begin

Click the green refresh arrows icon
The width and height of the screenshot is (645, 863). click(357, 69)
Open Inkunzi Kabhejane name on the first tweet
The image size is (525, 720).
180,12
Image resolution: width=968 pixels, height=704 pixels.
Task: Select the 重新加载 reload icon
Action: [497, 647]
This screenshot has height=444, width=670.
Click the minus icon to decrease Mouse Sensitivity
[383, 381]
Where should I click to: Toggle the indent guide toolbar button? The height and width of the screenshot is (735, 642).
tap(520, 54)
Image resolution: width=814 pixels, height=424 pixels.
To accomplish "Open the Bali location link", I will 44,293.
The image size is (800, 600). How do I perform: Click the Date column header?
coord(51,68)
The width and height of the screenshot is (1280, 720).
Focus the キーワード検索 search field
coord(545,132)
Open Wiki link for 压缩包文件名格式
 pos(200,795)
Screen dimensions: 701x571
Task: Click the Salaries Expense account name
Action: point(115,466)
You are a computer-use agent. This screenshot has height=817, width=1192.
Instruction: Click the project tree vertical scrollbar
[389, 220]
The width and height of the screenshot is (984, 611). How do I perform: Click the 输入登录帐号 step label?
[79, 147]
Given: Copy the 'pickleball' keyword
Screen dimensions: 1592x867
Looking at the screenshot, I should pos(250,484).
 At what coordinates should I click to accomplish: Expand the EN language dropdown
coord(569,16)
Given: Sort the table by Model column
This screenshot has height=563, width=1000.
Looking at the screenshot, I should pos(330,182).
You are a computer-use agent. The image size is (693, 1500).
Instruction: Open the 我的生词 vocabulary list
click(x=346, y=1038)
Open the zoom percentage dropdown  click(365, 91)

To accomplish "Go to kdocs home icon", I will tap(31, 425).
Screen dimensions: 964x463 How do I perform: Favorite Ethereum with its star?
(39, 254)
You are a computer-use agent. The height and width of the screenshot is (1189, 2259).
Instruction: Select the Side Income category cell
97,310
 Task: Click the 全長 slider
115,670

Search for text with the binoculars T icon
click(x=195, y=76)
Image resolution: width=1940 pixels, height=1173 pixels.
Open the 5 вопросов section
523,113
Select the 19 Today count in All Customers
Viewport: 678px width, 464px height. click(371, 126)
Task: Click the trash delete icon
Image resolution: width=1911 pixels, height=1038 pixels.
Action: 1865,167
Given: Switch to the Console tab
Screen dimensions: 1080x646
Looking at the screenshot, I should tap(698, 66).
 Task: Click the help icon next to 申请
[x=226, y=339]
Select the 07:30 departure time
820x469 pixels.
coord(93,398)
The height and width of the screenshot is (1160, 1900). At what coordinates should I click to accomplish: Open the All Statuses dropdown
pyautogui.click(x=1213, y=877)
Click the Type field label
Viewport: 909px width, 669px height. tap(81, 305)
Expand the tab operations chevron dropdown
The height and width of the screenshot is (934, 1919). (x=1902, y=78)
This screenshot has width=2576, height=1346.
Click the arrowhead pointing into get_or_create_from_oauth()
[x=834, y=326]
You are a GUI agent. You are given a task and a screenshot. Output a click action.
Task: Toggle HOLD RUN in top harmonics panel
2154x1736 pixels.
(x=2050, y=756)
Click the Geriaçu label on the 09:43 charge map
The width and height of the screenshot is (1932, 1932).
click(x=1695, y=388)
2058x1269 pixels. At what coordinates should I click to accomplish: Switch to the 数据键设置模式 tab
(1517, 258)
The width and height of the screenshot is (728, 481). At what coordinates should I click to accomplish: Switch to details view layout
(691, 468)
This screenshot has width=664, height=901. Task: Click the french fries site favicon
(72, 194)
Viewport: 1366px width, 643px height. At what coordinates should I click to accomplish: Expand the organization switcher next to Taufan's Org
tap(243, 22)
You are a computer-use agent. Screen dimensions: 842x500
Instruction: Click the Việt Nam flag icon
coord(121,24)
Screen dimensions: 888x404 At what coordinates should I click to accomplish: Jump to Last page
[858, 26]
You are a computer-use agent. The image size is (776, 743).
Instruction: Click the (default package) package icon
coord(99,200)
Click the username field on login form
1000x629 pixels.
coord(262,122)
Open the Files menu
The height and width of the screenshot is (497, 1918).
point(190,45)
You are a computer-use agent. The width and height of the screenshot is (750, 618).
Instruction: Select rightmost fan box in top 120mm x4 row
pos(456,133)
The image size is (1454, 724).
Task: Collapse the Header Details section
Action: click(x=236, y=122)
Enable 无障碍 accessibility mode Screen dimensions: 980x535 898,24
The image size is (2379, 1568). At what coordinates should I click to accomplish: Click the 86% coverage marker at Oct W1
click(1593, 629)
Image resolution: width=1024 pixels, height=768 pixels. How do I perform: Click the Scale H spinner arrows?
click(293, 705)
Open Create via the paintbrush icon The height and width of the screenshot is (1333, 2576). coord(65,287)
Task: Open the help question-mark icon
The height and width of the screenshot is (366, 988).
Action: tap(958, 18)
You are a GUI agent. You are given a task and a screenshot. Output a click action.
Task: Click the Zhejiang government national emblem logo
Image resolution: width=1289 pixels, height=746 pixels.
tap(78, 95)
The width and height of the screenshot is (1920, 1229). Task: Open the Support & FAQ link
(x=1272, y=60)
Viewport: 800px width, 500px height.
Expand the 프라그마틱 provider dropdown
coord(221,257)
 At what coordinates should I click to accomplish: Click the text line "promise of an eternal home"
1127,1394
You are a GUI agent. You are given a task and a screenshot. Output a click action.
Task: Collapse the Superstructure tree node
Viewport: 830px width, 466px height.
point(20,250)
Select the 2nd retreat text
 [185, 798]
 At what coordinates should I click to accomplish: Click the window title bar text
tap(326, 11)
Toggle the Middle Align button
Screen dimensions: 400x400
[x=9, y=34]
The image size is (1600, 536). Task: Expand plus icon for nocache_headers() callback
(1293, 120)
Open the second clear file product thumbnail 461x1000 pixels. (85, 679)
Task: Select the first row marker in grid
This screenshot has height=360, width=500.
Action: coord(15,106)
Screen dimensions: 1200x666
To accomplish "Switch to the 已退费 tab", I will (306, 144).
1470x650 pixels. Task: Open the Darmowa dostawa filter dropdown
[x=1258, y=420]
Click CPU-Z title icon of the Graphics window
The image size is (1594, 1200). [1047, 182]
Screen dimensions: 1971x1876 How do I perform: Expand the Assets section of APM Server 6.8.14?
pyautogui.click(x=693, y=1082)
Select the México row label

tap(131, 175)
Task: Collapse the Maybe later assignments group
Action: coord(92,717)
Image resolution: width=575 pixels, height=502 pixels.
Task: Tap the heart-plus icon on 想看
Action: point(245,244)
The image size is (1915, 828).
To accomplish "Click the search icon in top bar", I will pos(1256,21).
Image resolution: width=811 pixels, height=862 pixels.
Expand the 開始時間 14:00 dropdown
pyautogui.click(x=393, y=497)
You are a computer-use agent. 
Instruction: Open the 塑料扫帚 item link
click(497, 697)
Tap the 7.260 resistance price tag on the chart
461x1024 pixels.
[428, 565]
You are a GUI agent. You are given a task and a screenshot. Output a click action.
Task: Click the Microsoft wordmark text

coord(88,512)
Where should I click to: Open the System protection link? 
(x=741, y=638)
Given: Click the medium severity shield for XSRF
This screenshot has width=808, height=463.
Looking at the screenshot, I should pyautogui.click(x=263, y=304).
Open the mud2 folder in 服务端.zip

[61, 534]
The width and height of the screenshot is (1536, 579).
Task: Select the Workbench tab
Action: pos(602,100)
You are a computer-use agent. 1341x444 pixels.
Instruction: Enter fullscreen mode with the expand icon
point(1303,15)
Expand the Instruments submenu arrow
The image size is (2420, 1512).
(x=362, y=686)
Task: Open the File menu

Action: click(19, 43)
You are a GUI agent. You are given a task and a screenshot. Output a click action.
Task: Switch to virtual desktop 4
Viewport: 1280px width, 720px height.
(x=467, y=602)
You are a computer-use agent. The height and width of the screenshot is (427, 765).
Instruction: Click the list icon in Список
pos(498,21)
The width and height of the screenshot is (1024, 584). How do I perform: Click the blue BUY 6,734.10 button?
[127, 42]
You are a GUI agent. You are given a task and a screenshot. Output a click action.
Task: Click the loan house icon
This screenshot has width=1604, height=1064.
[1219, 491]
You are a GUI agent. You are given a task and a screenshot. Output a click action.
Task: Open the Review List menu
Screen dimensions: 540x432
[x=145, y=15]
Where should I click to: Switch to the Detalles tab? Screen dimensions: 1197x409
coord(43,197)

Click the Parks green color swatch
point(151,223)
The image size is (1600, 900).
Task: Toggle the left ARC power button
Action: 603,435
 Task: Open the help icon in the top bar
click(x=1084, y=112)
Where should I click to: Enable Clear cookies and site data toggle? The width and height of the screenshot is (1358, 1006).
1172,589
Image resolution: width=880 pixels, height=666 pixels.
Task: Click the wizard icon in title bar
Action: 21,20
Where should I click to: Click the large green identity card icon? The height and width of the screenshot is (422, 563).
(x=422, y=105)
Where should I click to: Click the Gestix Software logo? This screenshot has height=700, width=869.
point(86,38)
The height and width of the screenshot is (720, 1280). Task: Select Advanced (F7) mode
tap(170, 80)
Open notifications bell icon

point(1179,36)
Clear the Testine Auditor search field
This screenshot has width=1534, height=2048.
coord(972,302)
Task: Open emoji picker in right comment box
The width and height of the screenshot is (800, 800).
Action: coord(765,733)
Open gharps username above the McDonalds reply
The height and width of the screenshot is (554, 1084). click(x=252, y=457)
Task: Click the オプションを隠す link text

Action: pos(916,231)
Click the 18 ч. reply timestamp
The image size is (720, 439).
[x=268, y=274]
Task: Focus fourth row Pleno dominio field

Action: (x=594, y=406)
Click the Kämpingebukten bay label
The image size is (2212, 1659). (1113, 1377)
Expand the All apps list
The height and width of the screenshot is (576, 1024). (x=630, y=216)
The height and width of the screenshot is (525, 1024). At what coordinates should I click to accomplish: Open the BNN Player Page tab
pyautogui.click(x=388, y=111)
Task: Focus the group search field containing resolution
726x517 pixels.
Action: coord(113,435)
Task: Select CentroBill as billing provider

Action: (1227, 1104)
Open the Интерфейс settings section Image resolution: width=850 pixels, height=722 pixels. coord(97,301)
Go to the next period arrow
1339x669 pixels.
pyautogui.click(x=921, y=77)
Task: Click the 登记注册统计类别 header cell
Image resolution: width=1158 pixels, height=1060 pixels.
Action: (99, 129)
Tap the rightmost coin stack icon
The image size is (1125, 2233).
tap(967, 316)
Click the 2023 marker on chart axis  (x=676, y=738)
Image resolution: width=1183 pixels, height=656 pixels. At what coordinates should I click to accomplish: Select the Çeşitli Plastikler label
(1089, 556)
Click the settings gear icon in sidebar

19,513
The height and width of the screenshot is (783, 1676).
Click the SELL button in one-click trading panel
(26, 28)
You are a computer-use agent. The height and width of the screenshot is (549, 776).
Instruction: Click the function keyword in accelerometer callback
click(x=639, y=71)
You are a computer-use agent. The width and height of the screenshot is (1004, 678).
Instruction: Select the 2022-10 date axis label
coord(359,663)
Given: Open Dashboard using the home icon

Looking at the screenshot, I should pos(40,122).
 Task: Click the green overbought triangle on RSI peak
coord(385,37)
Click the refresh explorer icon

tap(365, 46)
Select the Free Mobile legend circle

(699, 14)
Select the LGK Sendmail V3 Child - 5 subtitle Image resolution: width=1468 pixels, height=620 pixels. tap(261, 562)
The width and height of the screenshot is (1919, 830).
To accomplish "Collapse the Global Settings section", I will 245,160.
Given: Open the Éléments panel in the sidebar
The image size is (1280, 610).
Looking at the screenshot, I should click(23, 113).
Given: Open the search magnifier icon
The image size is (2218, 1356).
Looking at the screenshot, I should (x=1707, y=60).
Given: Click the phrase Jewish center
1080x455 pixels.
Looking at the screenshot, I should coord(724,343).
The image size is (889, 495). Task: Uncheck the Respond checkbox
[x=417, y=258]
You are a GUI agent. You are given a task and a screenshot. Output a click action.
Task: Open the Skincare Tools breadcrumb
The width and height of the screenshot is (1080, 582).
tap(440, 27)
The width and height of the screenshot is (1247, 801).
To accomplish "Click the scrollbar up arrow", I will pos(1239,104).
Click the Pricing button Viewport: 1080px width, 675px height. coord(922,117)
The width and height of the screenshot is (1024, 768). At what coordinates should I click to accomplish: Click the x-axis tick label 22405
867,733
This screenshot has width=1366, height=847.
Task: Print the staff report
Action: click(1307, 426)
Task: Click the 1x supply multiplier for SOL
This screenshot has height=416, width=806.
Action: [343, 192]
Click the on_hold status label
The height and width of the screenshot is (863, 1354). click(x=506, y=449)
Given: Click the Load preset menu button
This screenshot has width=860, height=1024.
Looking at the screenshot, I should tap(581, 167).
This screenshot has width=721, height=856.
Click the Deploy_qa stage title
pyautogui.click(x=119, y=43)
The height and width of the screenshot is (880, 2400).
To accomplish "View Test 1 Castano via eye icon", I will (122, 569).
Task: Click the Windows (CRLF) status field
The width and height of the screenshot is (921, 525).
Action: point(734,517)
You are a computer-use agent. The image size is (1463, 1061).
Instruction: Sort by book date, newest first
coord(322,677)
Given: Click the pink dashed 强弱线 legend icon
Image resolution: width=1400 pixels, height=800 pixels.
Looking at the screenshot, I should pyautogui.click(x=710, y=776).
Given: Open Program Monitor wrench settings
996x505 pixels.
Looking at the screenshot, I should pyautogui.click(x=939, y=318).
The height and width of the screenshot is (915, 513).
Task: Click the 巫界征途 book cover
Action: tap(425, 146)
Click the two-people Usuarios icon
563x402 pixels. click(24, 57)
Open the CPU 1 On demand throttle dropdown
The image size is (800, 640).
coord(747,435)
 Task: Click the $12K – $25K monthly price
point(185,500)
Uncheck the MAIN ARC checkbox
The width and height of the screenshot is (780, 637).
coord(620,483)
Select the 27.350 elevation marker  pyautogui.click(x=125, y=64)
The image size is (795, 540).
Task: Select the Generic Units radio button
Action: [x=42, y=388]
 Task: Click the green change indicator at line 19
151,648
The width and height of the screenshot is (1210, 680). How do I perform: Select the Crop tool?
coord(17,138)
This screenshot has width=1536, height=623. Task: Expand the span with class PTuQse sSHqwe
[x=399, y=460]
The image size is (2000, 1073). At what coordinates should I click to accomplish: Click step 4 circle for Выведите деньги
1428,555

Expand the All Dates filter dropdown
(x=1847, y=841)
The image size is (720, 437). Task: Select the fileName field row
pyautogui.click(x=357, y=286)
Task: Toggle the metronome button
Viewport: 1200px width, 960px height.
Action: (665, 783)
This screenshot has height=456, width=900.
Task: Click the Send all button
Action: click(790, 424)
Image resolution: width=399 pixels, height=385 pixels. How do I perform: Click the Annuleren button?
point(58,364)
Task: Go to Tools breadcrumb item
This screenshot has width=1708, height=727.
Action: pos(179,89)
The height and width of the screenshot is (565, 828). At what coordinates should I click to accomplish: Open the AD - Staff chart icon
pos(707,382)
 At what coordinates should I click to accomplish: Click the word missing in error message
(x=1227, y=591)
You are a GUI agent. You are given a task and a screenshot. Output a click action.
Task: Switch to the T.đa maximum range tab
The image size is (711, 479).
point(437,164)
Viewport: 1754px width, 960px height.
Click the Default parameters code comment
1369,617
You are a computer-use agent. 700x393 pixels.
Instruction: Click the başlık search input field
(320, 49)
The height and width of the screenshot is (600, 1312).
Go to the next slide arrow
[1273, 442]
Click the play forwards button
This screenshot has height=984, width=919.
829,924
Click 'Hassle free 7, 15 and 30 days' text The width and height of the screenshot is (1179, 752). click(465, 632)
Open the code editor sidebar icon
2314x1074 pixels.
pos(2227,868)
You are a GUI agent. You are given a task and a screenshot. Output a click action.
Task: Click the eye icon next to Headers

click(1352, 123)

end

REQUIREMENTS | Reproduce everything from the start of the material down to and including the line containing "Action: [497, 647]", character for character.

ANSWER BELOW |
Click the green refresh arrows icon
The width and height of the screenshot is (645, 863). click(357, 69)
Open Inkunzi Kabhejane name on the first tweet
The image size is (525, 720).
180,12
Image resolution: width=968 pixels, height=704 pixels.
Task: Select the 重新加载 reload icon
Action: [497, 647]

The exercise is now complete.